▶ _BRIEF_: Write out all of the entries exactly, please.

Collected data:
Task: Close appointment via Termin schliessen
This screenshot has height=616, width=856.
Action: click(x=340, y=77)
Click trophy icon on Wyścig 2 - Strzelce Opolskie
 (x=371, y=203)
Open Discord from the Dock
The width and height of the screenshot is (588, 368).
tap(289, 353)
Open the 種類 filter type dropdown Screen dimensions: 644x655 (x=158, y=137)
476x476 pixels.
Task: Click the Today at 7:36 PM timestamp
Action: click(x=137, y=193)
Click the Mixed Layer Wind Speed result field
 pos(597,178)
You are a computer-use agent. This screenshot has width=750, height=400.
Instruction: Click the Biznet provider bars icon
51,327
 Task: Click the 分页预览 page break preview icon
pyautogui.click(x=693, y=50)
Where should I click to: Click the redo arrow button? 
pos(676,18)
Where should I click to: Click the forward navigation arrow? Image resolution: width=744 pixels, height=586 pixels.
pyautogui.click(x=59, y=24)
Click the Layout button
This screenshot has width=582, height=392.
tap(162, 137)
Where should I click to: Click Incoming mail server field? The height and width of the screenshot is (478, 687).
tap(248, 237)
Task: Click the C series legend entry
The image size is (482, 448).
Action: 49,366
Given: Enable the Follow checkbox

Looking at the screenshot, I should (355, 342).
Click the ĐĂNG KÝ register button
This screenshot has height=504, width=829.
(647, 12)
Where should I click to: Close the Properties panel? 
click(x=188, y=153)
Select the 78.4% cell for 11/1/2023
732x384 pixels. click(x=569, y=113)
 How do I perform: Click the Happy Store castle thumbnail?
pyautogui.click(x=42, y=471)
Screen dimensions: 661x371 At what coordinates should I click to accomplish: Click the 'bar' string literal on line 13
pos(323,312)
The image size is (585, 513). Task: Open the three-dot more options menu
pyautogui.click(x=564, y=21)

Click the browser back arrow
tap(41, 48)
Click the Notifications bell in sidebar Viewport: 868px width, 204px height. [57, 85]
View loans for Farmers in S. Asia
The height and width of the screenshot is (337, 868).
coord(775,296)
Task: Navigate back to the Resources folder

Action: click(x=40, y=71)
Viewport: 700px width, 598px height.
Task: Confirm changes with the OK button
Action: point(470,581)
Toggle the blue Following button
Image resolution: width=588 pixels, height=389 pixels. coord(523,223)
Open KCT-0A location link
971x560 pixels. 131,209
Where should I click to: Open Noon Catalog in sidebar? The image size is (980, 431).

▶ _RESULT OF THE TASK_:
Task: Close appointment via Termin schliessen
This screenshot has height=616, width=856.
Action: click(x=340, y=77)
Click trophy icon on Wyścig 2 - Strzelce Opolskie
 (x=371, y=203)
Open Discord from the Dock
The width and height of the screenshot is (588, 368).
tap(289, 353)
Open the 種類 filter type dropdown Screen dimensions: 644x655 (x=158, y=137)
476x476 pixels.
Task: Click the Today at 7:36 PM timestamp
Action: click(x=137, y=193)
Click the Mixed Layer Wind Speed result field
 pos(597,178)
You are a computer-use agent. This screenshot has width=750, height=400.
Instruction: Click the Biznet provider bars icon
51,327
 Task: Click the 分页预览 page break preview icon
pyautogui.click(x=693, y=50)
Where should I click to: Click the redo arrow button? 
pos(676,18)
Where should I click to: Click the forward navigation arrow? Image resolution: width=744 pixels, height=586 pixels.
pyautogui.click(x=59, y=24)
Click the Layout button
This screenshot has width=582, height=392.
tap(162, 137)
Where should I click to: Click Incoming mail server field? The height and width of the screenshot is (478, 687).
tap(248, 237)
Task: Click the C series legend entry
The image size is (482, 448).
Action: 49,366
Given: Enable the Follow checkbox

Looking at the screenshot, I should (355, 342).
Click the ĐĂNG KÝ register button
This screenshot has height=504, width=829.
(647, 12)
Where should I click to: Close the Properties panel? 
click(x=188, y=153)
Select the 78.4% cell for 11/1/2023
732x384 pixels. click(x=569, y=113)
 How do I perform: Click the Happy Store castle thumbnail?
pyautogui.click(x=42, y=471)
Screen dimensions: 661x371 At what coordinates should I click to accomplish: Click the 'bar' string literal on line 13
pos(323,312)
The image size is (585, 513). Task: Open the three-dot more options menu
pyautogui.click(x=564, y=21)

Click the browser back arrow
tap(41, 48)
Click the Notifications bell in sidebar Viewport: 868px width, 204px height. [57, 85]
View loans for Farmers in S. Asia
The height and width of the screenshot is (337, 868).
coord(775,296)
Task: Navigate back to the Resources folder

Action: click(x=40, y=71)
Viewport: 700px width, 598px height.
Task: Confirm changes with the OK button
Action: point(470,581)
Toggle the blue Following button
Image resolution: width=588 pixels, height=389 pixels. coord(523,223)
Open KCT-0A location link
971x560 pixels. 131,209
Where should I click to: Open Noon Catalog in sidebar? The image size is (980, 431).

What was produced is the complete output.